No wonder that the images of D-Day—especially the astonishing “movement of landing” photos by the great Robert Capa—have become iconic (not to mention the stuff of film lore, from The Longest Day to Spielberg’s Saving Private Ryan and even Sam Fuller’s The Big Red One). In American eyes, us Yanks had arrived in Europe to save the continent from its darkest impulses—and, with the subsequent postwar Marshall Plan, we even allowed the enemy to rebuild its western self into a model of social democracy. In fact, all of Western Europe benefited from postwar American largesse, strengthening our position as the global do-gooders—until we quickly got locked into a ferocious, nuclear-arms-fueled geopolitical chess game with our new bete noir: the hegemony-obsessed Soviet Union.

And this ever-expanding obsession with the Communist threat brought about the McCarthyite persecution of alleged “reds” on the home front, while thereafter landing us in the midst of a mutual annihilation scenario during the Cuban Missile Crisis. The Cold War domino theory—that if one regional country fell to Communism the rest would subsequently tumble—informed our terrible bellicose activities in Southeast Asia and the undermining of democratically elected socialist regimes in Chile, not to mention the destructive Reagan-era follies in Central America.

Now the specter of totalitarian darkness is an increasingly omnipresent one throughout Europe and elsewhere. Now a war in Ukraine serves as a reminder that Russian imperial ambitions have returned with a vengeance. And despite having been recently found guilty of thirty-four felonies—and facing many other federal and state charges of wrongdoing—Donald Trump is still favored to win the White House in November. A convicted bad guy, who was also found accountable for rape in a civil trial, and who essentially called for a coup d’etat after losing the 2020 election, this unapologetic dictator-in-waiting is still supported by around 40 percent of the American electorate.

As such, Trumps stands as a frightening authoritarian counterweight to all that Normandy represents.

Which brings me back to that poignant commemoration on Omaha Beach—and another moment when my eyes welled up, thanks to a performance of the “Ode to Joy” from Beethoven’s Ninth Symphony as beautifully sung by Les Enfant de la Maitrise de l’Opera-Comique. What a fitting way to contextualize the ongoing significance of D-Day: by having a young French chorus sing Beethoven’s proclamation of universal fraternity and freedom. The triumph over Teutonic despotism and genocide was being commemorated by the ultimate musical statement on humanity overcoming bellicosity and desperation, as composed by a son of Germany.

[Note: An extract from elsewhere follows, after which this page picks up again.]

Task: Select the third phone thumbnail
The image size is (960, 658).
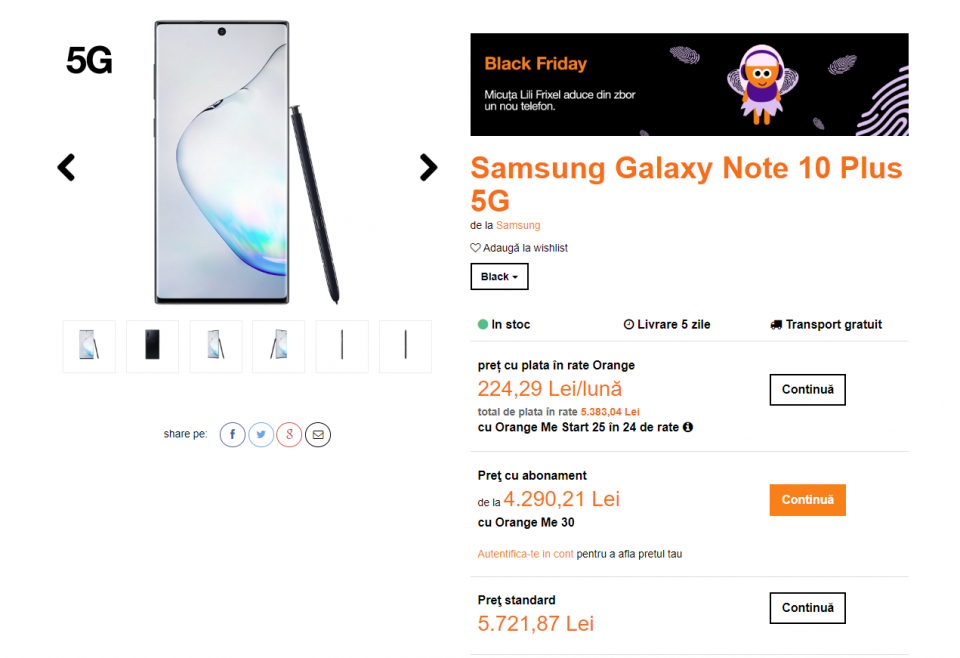Action: pyautogui.click(x=216, y=346)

Perhaps there is another subtext lurking behind the Normandy landings: the fact that history is a cyclical conundrum, and one where the good guys don’t win every time. Which, seen in the light of our planet’s increasingly precipitous ecology and geopolitics—and an ever-worrying number of countries being controlled by those of a fascist bent—raises the following existential question:

Once you begin to understand history do you live in fear, or is there still the possibility of hope?